Work request: Every line below that includes the word "Task" needs to be copied.

Records shown:
_ _ _ _ _ _ _
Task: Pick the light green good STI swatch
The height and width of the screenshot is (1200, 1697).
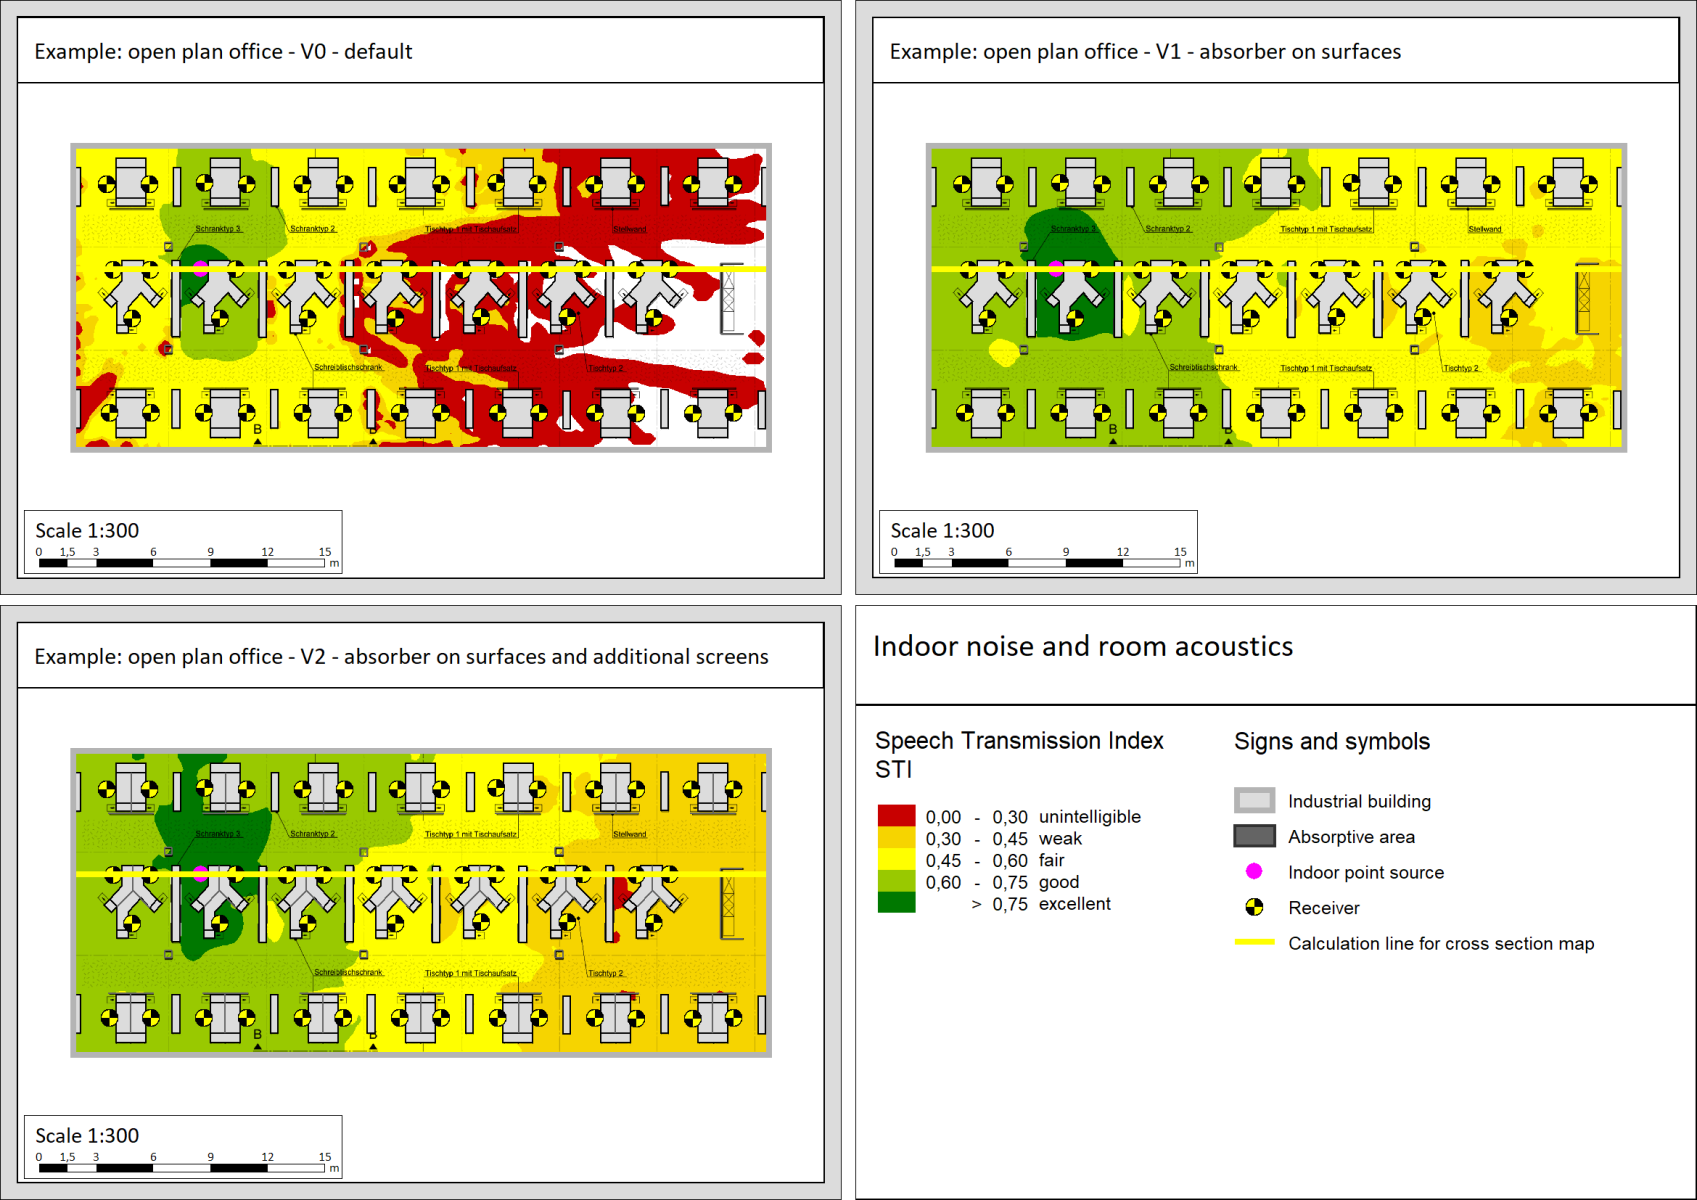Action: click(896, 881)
_ _ _ _ _ _ _
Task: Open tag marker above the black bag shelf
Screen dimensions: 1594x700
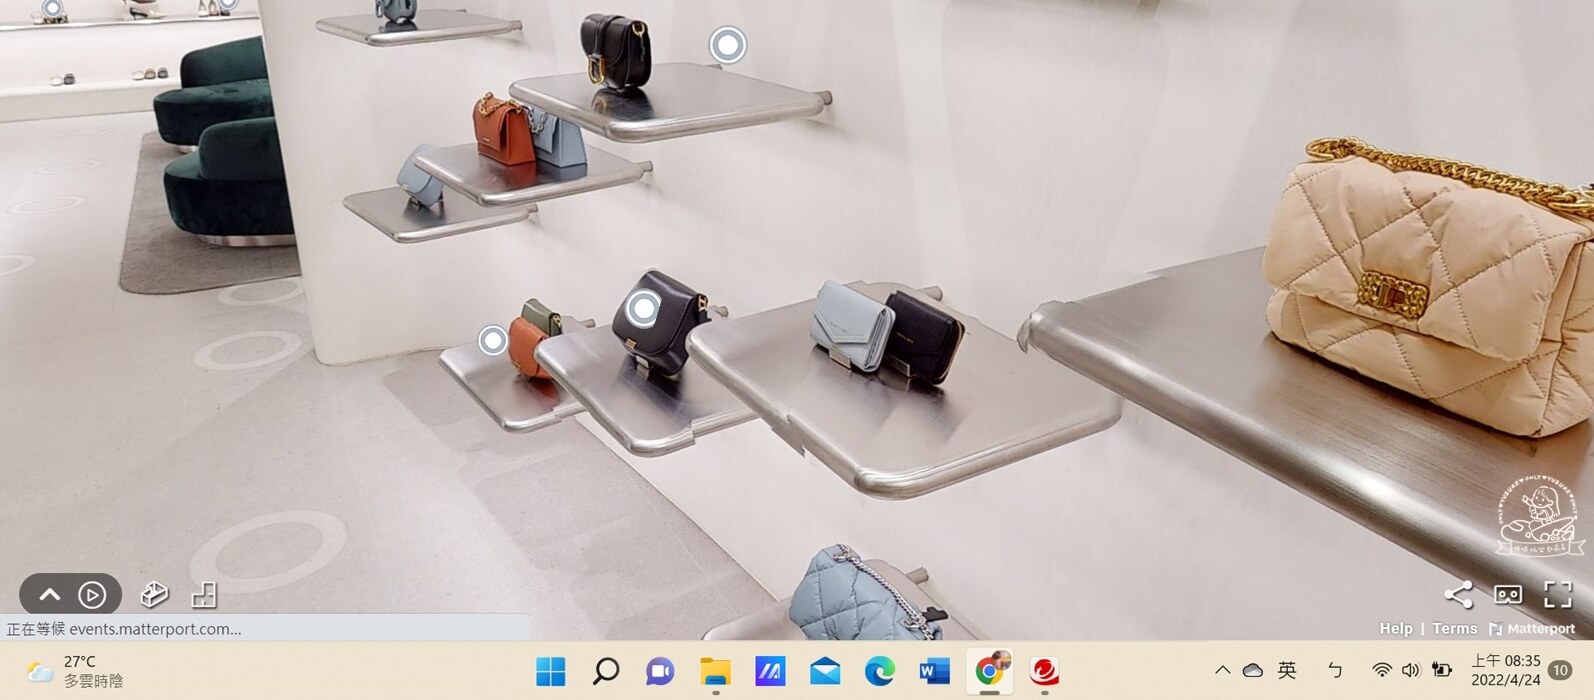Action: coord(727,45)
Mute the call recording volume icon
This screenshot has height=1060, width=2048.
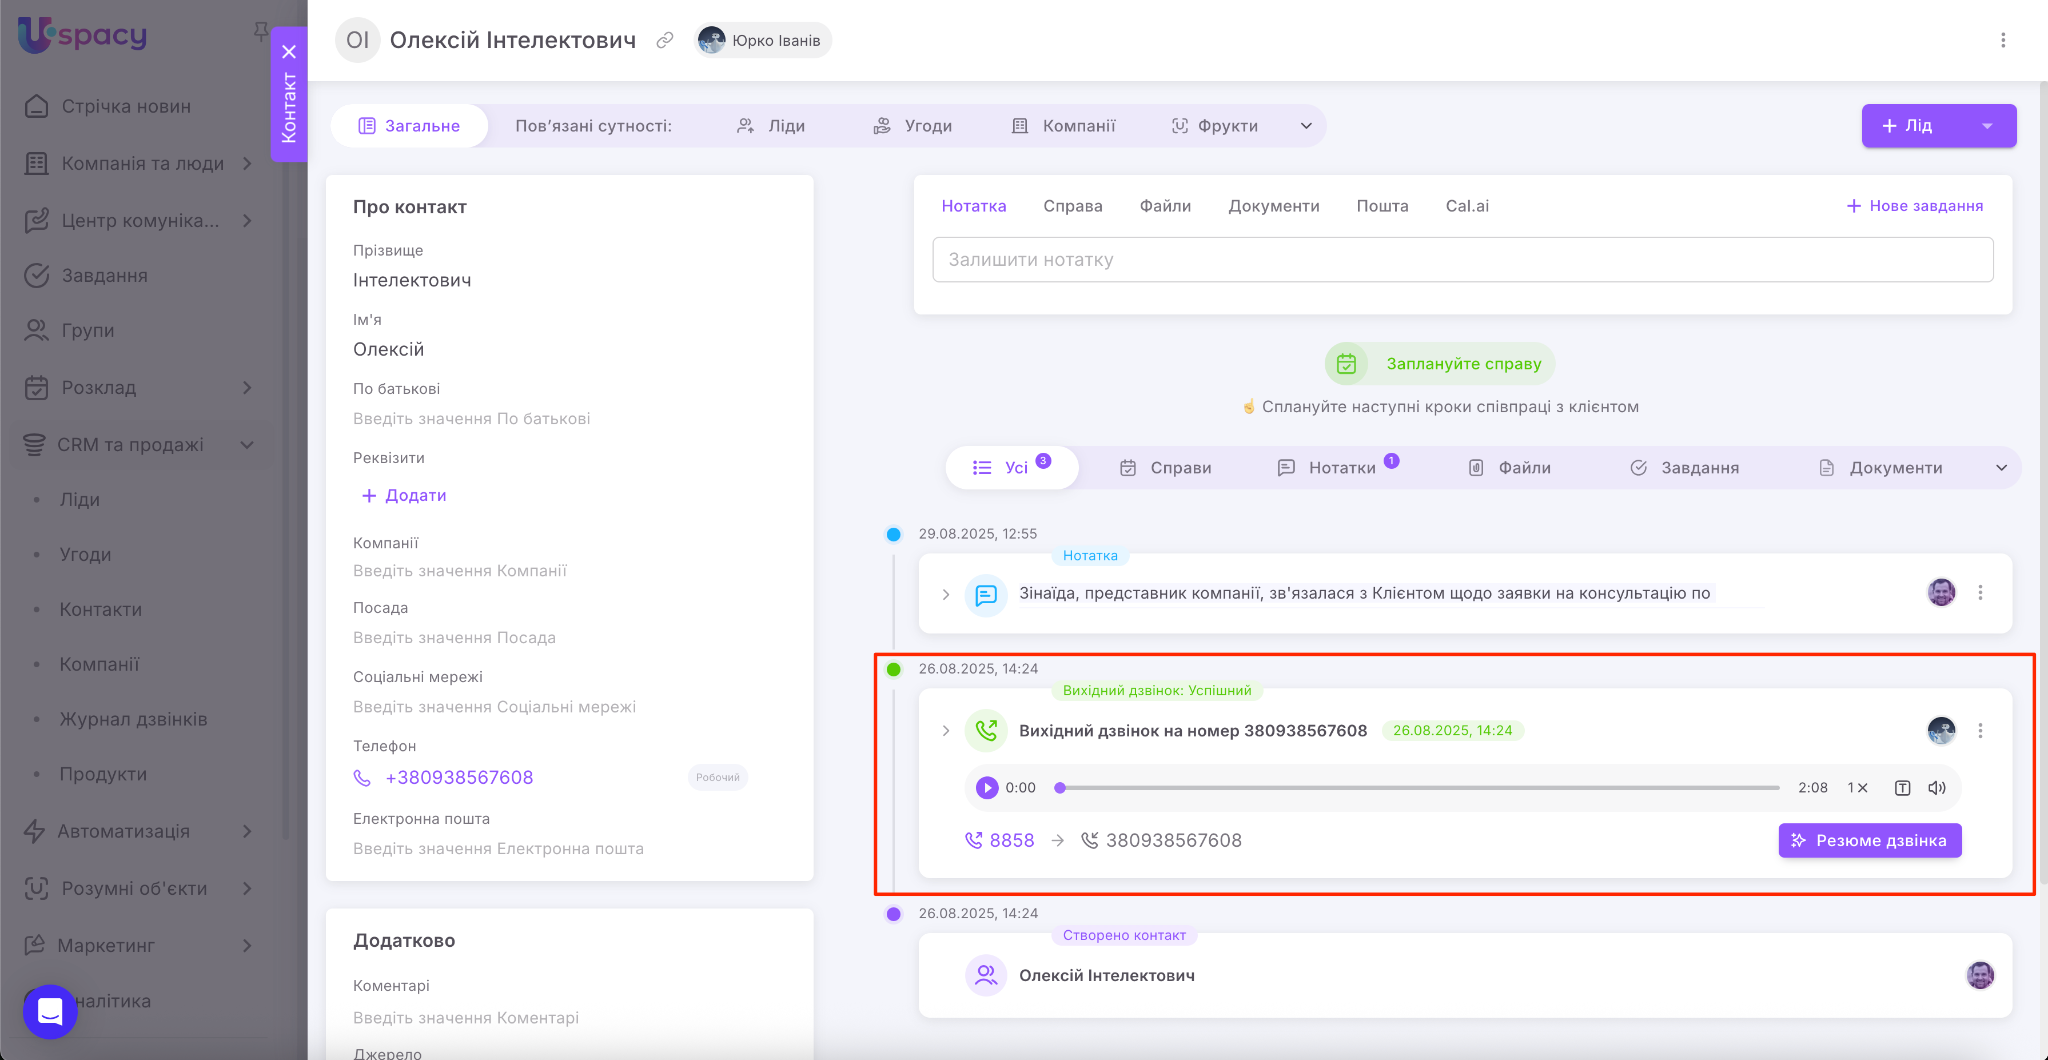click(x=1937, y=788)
_ _ _ _ _ _ _
Expected answer:
Task: Pick the light green good STI swatch
Task: Open tag marker above the black bag shelf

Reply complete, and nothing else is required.